While GIC and Temasek have strong in-house capabilities to invest in unlisted assets, investment managers that can find niche alpha ideas still stand a reasonable chance of obtaining new mandates from these entities, the Cerulli report said.

Asset owners across the region have been issuing mandates. 
Image credit: Shutterstock


Private assets, nevertheless, were in a slowdown in the first half of 2023 in terms of fundraising, investment activity and valuations.

This slowdown could deepen during the second half of the year in the case of recession, which remains a risk, Nils Rode, chief investment officer for private assets at Schroders said in a July note.

In the first quarter of 2023, infrastructure fund-raising experienced a significant correction of almost 90% from the previous year, according to Preqin.

However, other asset classes - such as private debt - only declined by 10% over the same period. Private equity buyout fundraising remained unchanged, indicating more stability

“While a general slowdown and the risk of a recession may be concerning, over time they can also create opportunities for new private asset investments.

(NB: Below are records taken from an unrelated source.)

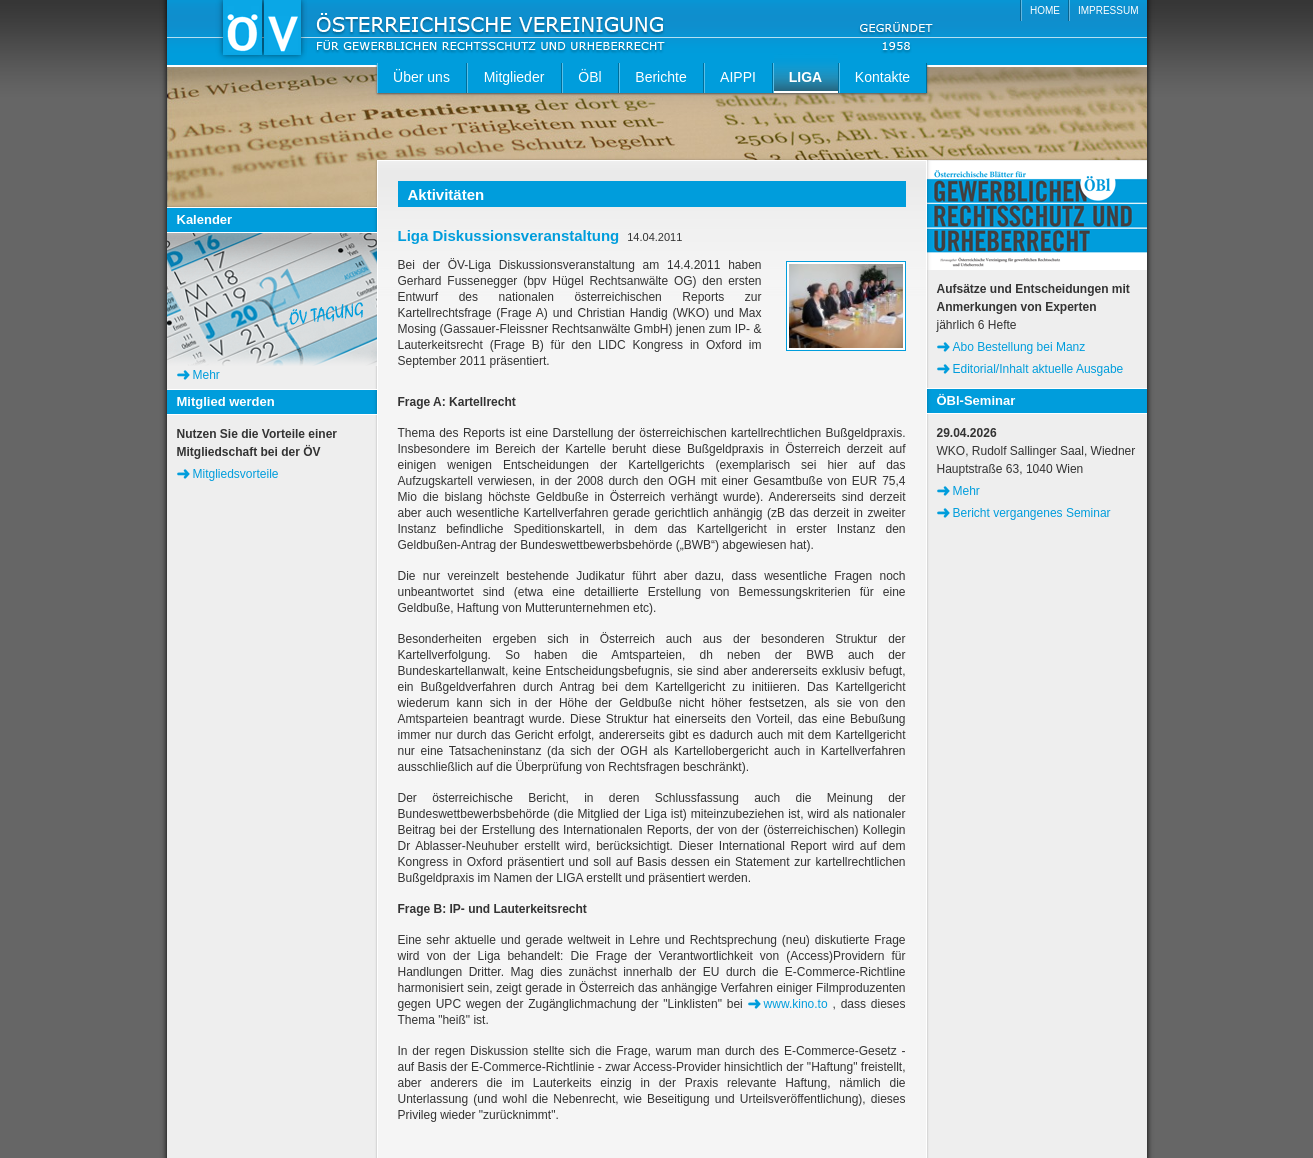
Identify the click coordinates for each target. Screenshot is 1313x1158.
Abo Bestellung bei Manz (1019, 347)
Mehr (206, 375)
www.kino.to (796, 1004)
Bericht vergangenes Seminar (1032, 513)
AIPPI (738, 77)
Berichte (660, 77)
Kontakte (882, 77)
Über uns (421, 77)
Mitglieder (514, 77)
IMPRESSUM (1108, 10)
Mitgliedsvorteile (236, 474)
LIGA (805, 77)
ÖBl (589, 77)
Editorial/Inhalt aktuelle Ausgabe (1038, 369)
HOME (1045, 10)
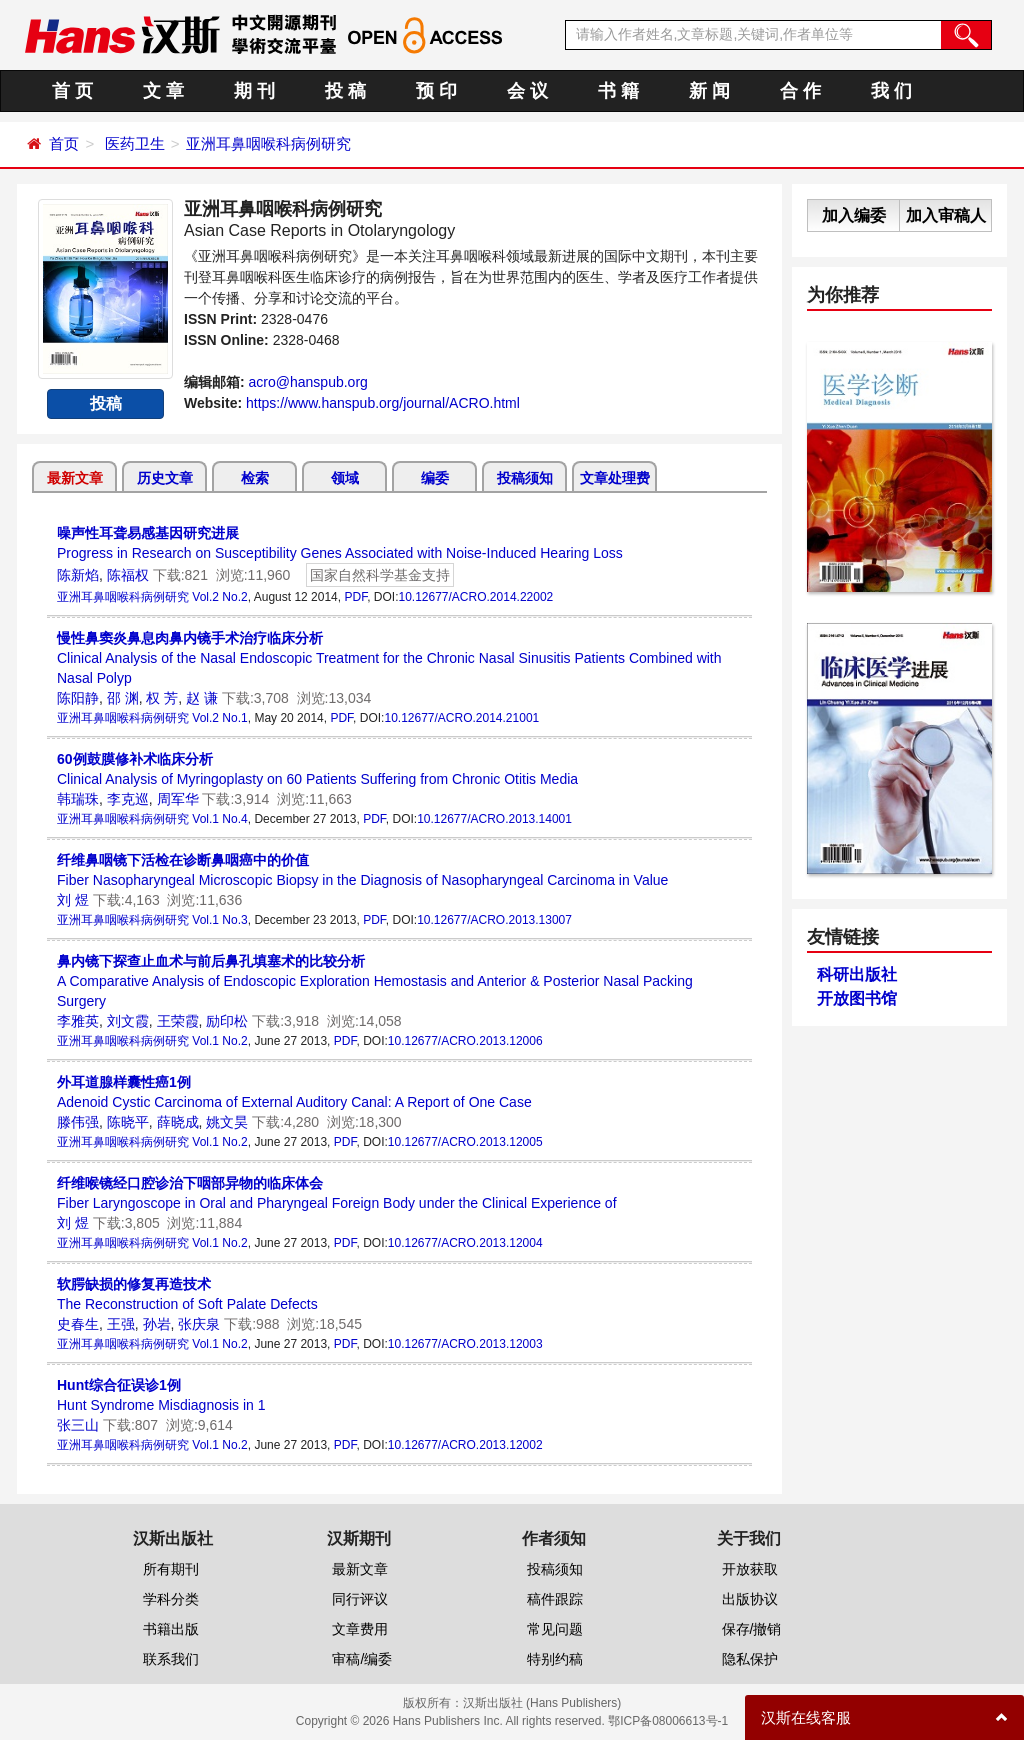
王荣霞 (178, 1021)
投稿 (106, 403)
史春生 (78, 1324)
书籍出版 (171, 1629)
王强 (121, 1324)
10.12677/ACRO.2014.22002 (475, 597)
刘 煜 (73, 900)
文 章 (163, 91)
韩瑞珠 (78, 799)
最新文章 (75, 478)
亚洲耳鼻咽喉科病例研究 (268, 143)
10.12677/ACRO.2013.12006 (465, 1041)
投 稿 (345, 91)
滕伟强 (78, 1122)
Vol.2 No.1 (219, 718)
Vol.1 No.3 (219, 920)
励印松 (227, 1021)
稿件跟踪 (555, 1599)
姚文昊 (227, 1122)
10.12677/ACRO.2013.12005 (465, 1142)
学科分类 (171, 1599)
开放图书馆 (857, 998)
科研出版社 (857, 974)
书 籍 (618, 91)
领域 (345, 478)
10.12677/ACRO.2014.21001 (461, 718)
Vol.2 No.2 (219, 597)
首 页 (72, 91)
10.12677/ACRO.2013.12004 (465, 1243)
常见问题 (555, 1629)
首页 (64, 143)
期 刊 (254, 91)
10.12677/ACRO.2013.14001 (494, 819)
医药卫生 (135, 143)
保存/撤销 (752, 1629)
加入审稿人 (946, 215)
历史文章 (165, 478)
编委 (435, 478)
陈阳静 (78, 698)
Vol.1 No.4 (219, 819)
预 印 (436, 91)
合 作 (800, 91)
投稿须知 (525, 478)
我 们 (891, 91)
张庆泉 (199, 1324)
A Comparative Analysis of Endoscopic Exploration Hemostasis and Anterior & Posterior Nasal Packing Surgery (375, 981)
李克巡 (128, 799)
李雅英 (78, 1021)
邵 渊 (123, 698)
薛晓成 (178, 1122)
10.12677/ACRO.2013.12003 (465, 1344)
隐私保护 (750, 1659)
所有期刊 (171, 1569)
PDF (355, 597)
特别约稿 (555, 1659)
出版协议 (750, 1599)
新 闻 (709, 91)
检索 (255, 478)
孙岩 (157, 1324)
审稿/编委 (362, 1659)
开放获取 (750, 1569)
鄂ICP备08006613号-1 (668, 1721)
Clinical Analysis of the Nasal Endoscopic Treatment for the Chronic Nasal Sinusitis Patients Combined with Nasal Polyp (389, 658)
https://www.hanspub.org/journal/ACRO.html (383, 403)
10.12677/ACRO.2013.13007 (494, 920)
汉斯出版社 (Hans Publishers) (542, 1703)
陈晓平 (128, 1122)
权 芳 (162, 698)
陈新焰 (78, 575)
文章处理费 (615, 478)
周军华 (178, 799)
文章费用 (360, 1629)
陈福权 (128, 575)
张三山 (78, 1425)
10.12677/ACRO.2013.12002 (465, 1445)
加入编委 (854, 215)
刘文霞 (128, 1021)
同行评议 (360, 1599)
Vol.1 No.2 (219, 1041)
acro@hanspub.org (308, 382)
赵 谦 (202, 698)
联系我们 (171, 1659)
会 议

Historically, attractive vintage years have emerged during times of recessions,” said Rode.


The high volatility and steep public market drops of 2022 had also pushed several asset owners to become more inward-looking, but that trend could reverse.

“Pressure to invest locally, due to forex and volatilities in overseas markets, have caused higher tilts towards local investments in the last 18 months in most of the Asia-Pacific region,” said Cho.

Depending on forex movements and interest rates in the second half of 2023, institutional investors may look for more opportunities in the overseas market, she said.

In some instances, the government pushed public entities such as pension funds to invest more locally, where investment and foreign exchange risks can be better controlled.

Case in point: Malaysia’s Employees Provident Fund was asked by the Anwar Ibrahim government earlier this year to increase local investments to 70% of its portfolio. Currently, overseas investments account for about 37% of total portfolio.

One expert told AsianInvestor that such government directives to invest locally could negatively impact the $217 billion pension fund’s returns and that investment decisions should be left to EPF.